» **DO THIS**: Revise the records by replacing each "GUI agent" with "interface agent" and leaving everything else unchanged.

*** RECORD EXCERPTS ***

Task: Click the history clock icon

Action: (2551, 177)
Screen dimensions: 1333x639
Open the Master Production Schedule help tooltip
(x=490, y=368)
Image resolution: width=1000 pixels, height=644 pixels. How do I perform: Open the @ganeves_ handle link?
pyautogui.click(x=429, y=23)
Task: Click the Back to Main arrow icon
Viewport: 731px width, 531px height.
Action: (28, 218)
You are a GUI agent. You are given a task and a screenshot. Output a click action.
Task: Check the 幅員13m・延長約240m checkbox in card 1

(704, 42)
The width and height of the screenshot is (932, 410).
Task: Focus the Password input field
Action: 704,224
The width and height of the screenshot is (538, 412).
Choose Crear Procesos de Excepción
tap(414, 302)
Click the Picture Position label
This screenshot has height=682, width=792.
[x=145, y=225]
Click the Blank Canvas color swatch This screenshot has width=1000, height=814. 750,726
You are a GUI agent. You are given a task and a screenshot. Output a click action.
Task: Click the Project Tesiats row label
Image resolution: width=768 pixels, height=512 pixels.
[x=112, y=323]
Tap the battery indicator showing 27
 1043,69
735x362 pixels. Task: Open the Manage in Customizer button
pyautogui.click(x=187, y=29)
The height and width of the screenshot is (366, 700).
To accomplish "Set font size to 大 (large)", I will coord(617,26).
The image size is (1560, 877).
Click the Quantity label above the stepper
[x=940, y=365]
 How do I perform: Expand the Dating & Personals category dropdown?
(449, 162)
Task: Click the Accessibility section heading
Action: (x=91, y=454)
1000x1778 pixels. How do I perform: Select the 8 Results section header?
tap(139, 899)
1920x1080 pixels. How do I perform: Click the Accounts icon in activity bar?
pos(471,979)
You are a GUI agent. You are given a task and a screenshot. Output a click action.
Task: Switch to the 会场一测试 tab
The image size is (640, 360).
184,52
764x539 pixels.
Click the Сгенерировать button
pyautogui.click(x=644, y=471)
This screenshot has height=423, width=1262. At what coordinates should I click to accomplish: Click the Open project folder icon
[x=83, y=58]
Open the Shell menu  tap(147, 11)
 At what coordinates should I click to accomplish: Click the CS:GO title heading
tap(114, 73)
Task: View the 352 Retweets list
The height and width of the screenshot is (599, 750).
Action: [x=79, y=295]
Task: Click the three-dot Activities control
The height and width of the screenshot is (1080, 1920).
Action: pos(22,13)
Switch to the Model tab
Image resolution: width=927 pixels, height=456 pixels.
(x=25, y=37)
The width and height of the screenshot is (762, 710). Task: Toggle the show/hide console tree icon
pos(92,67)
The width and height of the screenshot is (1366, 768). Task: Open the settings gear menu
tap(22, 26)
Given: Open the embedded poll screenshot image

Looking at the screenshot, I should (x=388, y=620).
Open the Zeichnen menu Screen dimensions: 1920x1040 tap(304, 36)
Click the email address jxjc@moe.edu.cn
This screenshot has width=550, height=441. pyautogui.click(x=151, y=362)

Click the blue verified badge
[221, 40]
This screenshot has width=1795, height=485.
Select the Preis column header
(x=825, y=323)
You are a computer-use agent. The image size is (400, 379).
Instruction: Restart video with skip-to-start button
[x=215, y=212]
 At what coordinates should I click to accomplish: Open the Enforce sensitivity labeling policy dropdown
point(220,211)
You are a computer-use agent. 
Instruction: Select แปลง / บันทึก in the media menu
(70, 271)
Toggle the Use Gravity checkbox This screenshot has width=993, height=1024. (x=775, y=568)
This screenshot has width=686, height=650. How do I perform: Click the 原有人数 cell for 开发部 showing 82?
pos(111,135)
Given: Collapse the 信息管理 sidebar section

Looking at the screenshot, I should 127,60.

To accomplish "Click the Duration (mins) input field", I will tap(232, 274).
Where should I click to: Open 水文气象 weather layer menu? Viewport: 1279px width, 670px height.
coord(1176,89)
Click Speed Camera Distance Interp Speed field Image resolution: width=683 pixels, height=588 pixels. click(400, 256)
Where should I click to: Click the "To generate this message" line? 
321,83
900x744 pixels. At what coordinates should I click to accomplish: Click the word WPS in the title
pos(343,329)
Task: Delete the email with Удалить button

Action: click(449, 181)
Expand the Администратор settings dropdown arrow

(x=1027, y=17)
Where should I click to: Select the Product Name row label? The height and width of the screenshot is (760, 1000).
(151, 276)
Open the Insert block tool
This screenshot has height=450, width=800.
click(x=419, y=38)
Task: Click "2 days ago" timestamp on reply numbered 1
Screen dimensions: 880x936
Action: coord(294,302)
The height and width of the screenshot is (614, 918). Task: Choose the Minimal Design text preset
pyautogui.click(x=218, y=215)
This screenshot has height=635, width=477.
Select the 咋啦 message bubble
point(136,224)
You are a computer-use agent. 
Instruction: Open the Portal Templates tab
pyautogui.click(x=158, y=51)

***

» **FINAL RESULT**:
Task: Click the history clock icon

Action: (2551, 177)
Screen dimensions: 1333x639
Open the Master Production Schedule help tooltip
(x=490, y=368)
Image resolution: width=1000 pixels, height=644 pixels. How do I perform: Open the @ganeves_ handle link?
pyautogui.click(x=429, y=23)
Task: Click the Back to Main arrow icon
Viewport: 731px width, 531px height.
Action: (28, 218)
You are a interface agent. You are given a task and a screenshot. Output a click action.
Task: Check the 幅員13m・延長約240m checkbox in card 1

(704, 42)
The width and height of the screenshot is (932, 410).
Task: Focus the Password input field
Action: 704,224
The width and height of the screenshot is (538, 412).
Choose Crear Procesos de Excepción
tap(414, 302)
Click the Picture Position label
This screenshot has height=682, width=792.
[x=145, y=225]
Click the Blank Canvas color swatch This screenshot has width=1000, height=814. 750,726
You are a interface agent. You are given a task and a screenshot. Output a click action.
Task: Click the Project Tesiats row label
Image resolution: width=768 pixels, height=512 pixels.
[x=112, y=323]
Tap the battery indicator showing 27
 1043,69
735x362 pixels. Task: Open the Manage in Customizer button
pyautogui.click(x=187, y=29)
The height and width of the screenshot is (366, 700).
To accomplish "Set font size to 大 (large)", I will coord(617,26).
The image size is (1560, 877).
Click the Quantity label above the stepper
[x=940, y=365]
 How do I perform: Expand the Dating & Personals category dropdown?
(449, 162)
Task: Click the Accessibility section heading
Action: (x=91, y=454)
1000x1778 pixels. How do I perform: Select the 8 Results section header?
tap(139, 899)
1920x1080 pixels. How do I perform: Click the Accounts icon in activity bar?
pos(471,979)
You are a interface agent. You are given a task and a screenshot. Output a click action.
Task: Switch to the 会场一测试 tab
The image size is (640, 360).
184,52
764x539 pixels.
Click the Сгенерировать button
pyautogui.click(x=644, y=471)
This screenshot has height=423, width=1262. At what coordinates should I click to accomplish: Click the Open project folder icon
[x=83, y=58]
Open the Shell menu  tap(147, 11)
 At what coordinates should I click to accomplish: Click the CS:GO title heading
tap(114, 73)
Task: View the 352 Retweets list
The height and width of the screenshot is (599, 750).
Action: [x=79, y=295]
Task: Click the three-dot Activities control
The height and width of the screenshot is (1080, 1920).
Action: pos(22,13)
Switch to the Model tab
Image resolution: width=927 pixels, height=456 pixels.
(x=25, y=37)
The width and height of the screenshot is (762, 710). Task: Toggle the show/hide console tree icon
pos(92,67)
The width and height of the screenshot is (1366, 768). Task: Open the settings gear menu
tap(22, 26)
Given: Open the embedded poll screenshot image

Looking at the screenshot, I should (x=388, y=620).
Open the Zeichnen menu Screen dimensions: 1920x1040 tap(304, 36)
Click the email address jxjc@moe.edu.cn
This screenshot has width=550, height=441. pyautogui.click(x=151, y=362)

Click the blue verified badge
[221, 40]
This screenshot has width=1795, height=485.
Select the Preis column header
(x=825, y=323)
You are a computer-use agent. The image size is (400, 379).
Instruction: Restart video with skip-to-start button
[x=215, y=212]
 At what coordinates should I click to accomplish: Open the Enforce sensitivity labeling policy dropdown
point(220,211)
You are a computer-use agent. 
Instruction: Select แปลง / บันทึก in the media menu
(70, 271)
Toggle the Use Gravity checkbox This screenshot has width=993, height=1024. (x=775, y=568)
This screenshot has width=686, height=650. How do I perform: Click the 原有人数 cell for 开发部 showing 82?
pos(111,135)
Given: Collapse the 信息管理 sidebar section

Looking at the screenshot, I should 127,60.

To accomplish "Click the Duration (mins) input field", I will tap(232, 274).
Where should I click to: Open 水文气象 weather layer menu? Viewport: 1279px width, 670px height.
coord(1176,89)
Click Speed Camera Distance Interp Speed field Image resolution: width=683 pixels, height=588 pixels. click(400, 256)
Where should I click to: Click the "To generate this message" line? 
321,83
900x744 pixels. At what coordinates should I click to accomplish: Click the word WPS in the title
pos(343,329)
Task: Delete the email with Удалить button

Action: click(449, 181)
Expand the Администратор settings dropdown arrow

(x=1027, y=17)
Where should I click to: Select the Product Name row label? The height and width of the screenshot is (760, 1000).
(151, 276)
Open the Insert block tool
This screenshot has height=450, width=800.
click(x=419, y=38)
Task: Click "2 days ago" timestamp on reply numbered 1
Screen dimensions: 880x936
Action: coord(294,302)
The height and width of the screenshot is (614, 918). Task: Choose the Minimal Design text preset
pyautogui.click(x=218, y=215)
This screenshot has height=635, width=477.
Select the 咋啦 message bubble
point(136,224)
You are a computer-use agent. 
Instruction: Open the Portal Templates tab
pyautogui.click(x=158, y=51)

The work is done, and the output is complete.